When we take our car to the dealership for repairs, we often get a printout of issues to prioritize. By using a red, yellow, or green system, we, as a consumer, can easily understand what may be wrong with our car and determine what needs the most attention now and what can be addressed later. Taking the same approach in healthcare – and clearly prioritizing the needs of patients can help them to better understand their own needs and prioritize follow-up management without feeling overwhelmed.
Outside of the doctor’s office, insurance companies can also play a role in empowering patients. Patients are easily overwhelmed, especially when faced with tough decisions. Patients need specific and clear information about their care, including costs and the consequences of not taking their medications. With this information, patients can gain a sense of control over their health and make more informed decisions. Patients who are involved in their health and understand the healthcare system are more likely to adhere to their treatment plans and achieve better outcomes.
This is especially true during the period of transition of care from one center to the next. The handoff from one medical professional to another is often not as collaborative as it could and should be. Specifically, patients’ transitions from the hospital to the home can be complicated, and their primary care physician may not always be involved in the process. Patients may not know what they don’t know. They may not be aware of what information to share with their larger provider team upon discharge or what questions to ask. The challenge is to identify and mend these knowledge gaps and further enhance coordination between healthcare professionals to ensure that patients receive the best possible management.

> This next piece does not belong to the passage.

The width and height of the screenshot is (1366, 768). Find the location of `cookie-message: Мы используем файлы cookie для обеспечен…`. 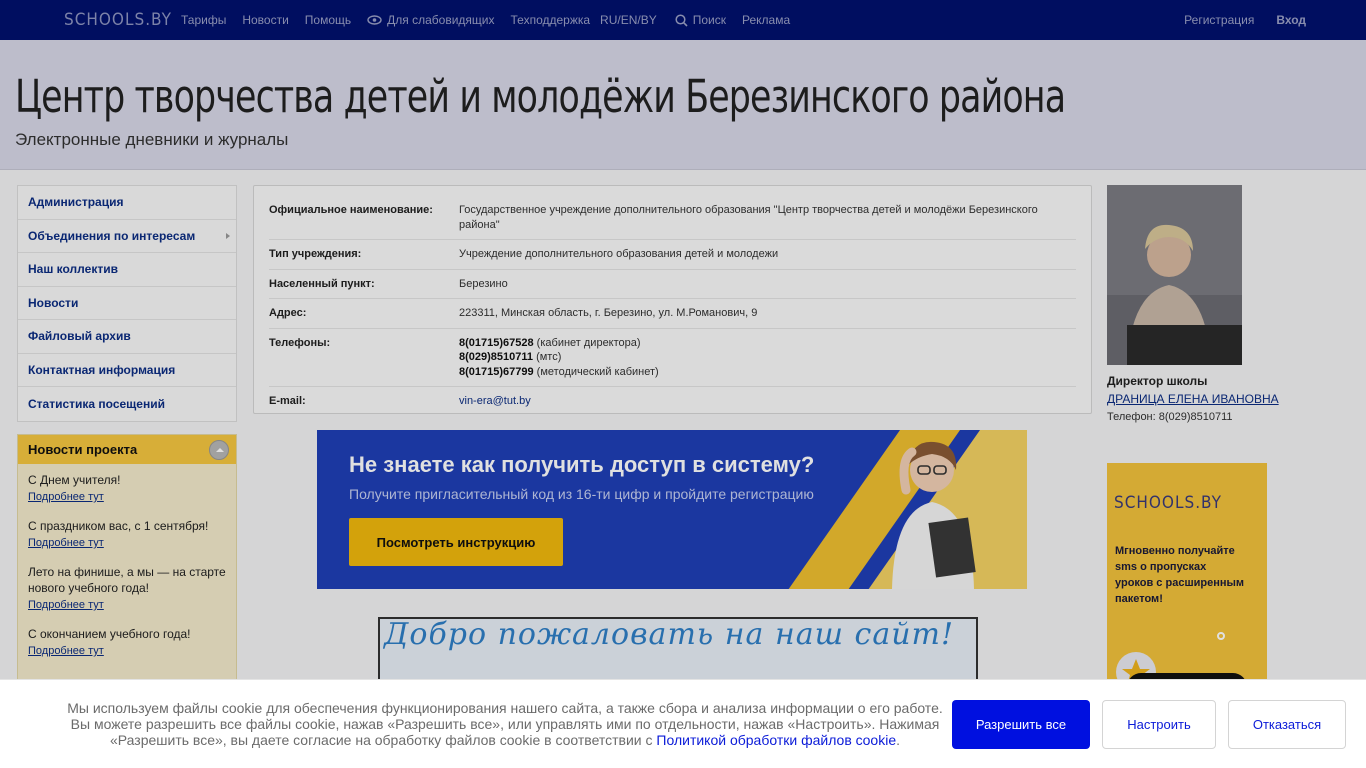

cookie-message: Мы используем файлы cookie для обеспечен… is located at coordinates (505, 724).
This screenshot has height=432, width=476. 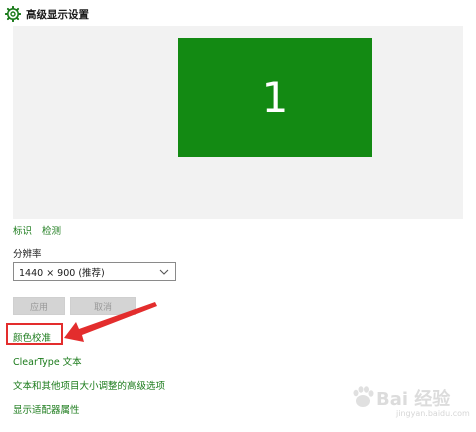 What do you see at coordinates (433, 414) in the screenshot?
I see `watermark-url: jingyan.baidu.com` at bounding box center [433, 414].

One way to improve this transition of care is through better and more thorough communication with the patient and documentation. For example, patients may be discharged from the hospital without clear explanations as to why a certain medication was stopped or changed. Without detailed documentation, their primary care provider may not have insights into the issues either. Upon discharge from the hospital many patients are given orders for lab work, yet no health professional owns that process, and at times the lab work falls through the cracks. Leaving the patient unsure and confused when no one follows up on it.
This is where patient navigators can be indispensable and help guide patients through the healthcare system. We often get bogged down by rhetoric over the cost and efficiency of patient navigators. However, in some sense, patient navigators do not always have to be clinically trained. Even community volunteers or family members who are focused on making sure that patients receive the right information, ask the right questions, and receive the guidance that they need can serve in this role.
The time is ripe for a redesign of healthcare delivery. Through patient education and care navigation, we can empower patients to take an active role in their healthcare, improve outcomes, reduce costs, and provide better care to all patients.